What you have to do — Type out the entries below again, character for character.

[Collected data entries]
----
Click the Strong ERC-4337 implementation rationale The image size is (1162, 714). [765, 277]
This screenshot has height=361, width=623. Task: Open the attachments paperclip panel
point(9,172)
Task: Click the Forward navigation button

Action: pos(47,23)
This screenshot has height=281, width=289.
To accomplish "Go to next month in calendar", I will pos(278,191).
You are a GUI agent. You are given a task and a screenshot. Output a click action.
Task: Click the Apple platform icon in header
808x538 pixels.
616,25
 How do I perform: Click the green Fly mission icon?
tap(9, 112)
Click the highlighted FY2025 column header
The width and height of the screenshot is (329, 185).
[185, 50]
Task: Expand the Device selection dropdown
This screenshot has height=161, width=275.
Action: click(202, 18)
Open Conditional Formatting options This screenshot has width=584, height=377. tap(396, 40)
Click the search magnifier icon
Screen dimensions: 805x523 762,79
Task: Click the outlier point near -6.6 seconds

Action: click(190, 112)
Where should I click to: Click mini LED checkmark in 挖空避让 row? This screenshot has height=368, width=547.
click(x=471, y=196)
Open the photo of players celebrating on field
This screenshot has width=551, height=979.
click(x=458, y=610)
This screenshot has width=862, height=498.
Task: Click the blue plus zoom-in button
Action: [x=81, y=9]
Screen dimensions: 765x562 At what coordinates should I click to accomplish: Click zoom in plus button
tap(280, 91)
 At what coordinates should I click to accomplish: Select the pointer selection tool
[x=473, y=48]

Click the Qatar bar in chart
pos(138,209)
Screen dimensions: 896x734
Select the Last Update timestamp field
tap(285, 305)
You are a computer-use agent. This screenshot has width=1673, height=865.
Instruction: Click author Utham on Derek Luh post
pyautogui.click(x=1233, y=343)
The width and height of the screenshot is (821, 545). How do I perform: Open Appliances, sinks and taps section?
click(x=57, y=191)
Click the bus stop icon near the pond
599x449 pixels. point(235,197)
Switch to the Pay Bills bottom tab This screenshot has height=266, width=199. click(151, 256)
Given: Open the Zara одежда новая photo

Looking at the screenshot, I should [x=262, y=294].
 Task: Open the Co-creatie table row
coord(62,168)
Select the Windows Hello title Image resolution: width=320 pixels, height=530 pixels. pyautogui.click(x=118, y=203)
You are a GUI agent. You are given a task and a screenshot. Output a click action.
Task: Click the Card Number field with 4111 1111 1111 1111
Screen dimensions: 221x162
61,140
----
Result for this task —
Click the Strong ERC-4337 implementation rationale The image size is (1162, 714). [765, 277]
This screenshot has height=361, width=623. Task: Open the attachments paperclip panel
point(9,172)
Task: Click the Forward navigation button

Action: pos(47,23)
This screenshot has height=281, width=289.
To accomplish "Go to next month in calendar", I will pos(278,191).
You are a GUI agent. You are given a task and a screenshot. Output a click action.
Task: Click the Apple platform icon in header
808x538 pixels.
616,25
 How do I perform: Click the green Fly mission icon?
tap(9, 112)
Click the highlighted FY2025 column header
The width and height of the screenshot is (329, 185).
[185, 50]
Task: Expand the Device selection dropdown
This screenshot has height=161, width=275.
Action: click(202, 18)
Open Conditional Formatting options This screenshot has width=584, height=377. tap(396, 40)
Click the search magnifier icon
Screen dimensions: 805x523 762,79
Task: Click the outlier point near -6.6 seconds

Action: click(190, 112)
Where should I click to: Click mini LED checkmark in 挖空避让 row? This screenshot has height=368, width=547.
click(x=471, y=196)
Open the photo of players celebrating on field
This screenshot has width=551, height=979.
click(x=458, y=610)
This screenshot has width=862, height=498.
Task: Click the blue plus zoom-in button
Action: [x=81, y=9]
Screen dimensions: 765x562 At what coordinates should I click to accomplish: Click zoom in plus button
tap(280, 91)
 At what coordinates should I click to accomplish: Select the pointer selection tool
[x=473, y=48]

Click the Qatar bar in chart
pos(138,209)
Screen dimensions: 896x734
Select the Last Update timestamp field
tap(285, 305)
You are a computer-use agent. This screenshot has width=1673, height=865.
Instruction: Click author Utham on Derek Luh post
pyautogui.click(x=1233, y=343)
The width and height of the screenshot is (821, 545). How do I perform: Open Appliances, sinks and taps section?
click(x=57, y=191)
Click the bus stop icon near the pond
599x449 pixels. point(235,197)
Switch to the Pay Bills bottom tab This screenshot has height=266, width=199. click(151, 256)
Given: Open the Zara одежда новая photo

Looking at the screenshot, I should [x=262, y=294].
 Task: Open the Co-creatie table row
coord(62,168)
Select the Windows Hello title Image resolution: width=320 pixels, height=530 pixels. pyautogui.click(x=118, y=203)
You are a GUI agent. You are given a task and a screenshot. Output a click action.
Task: Click the Card Number field with 4111 1111 1111 1111
Screen dimensions: 221x162
61,140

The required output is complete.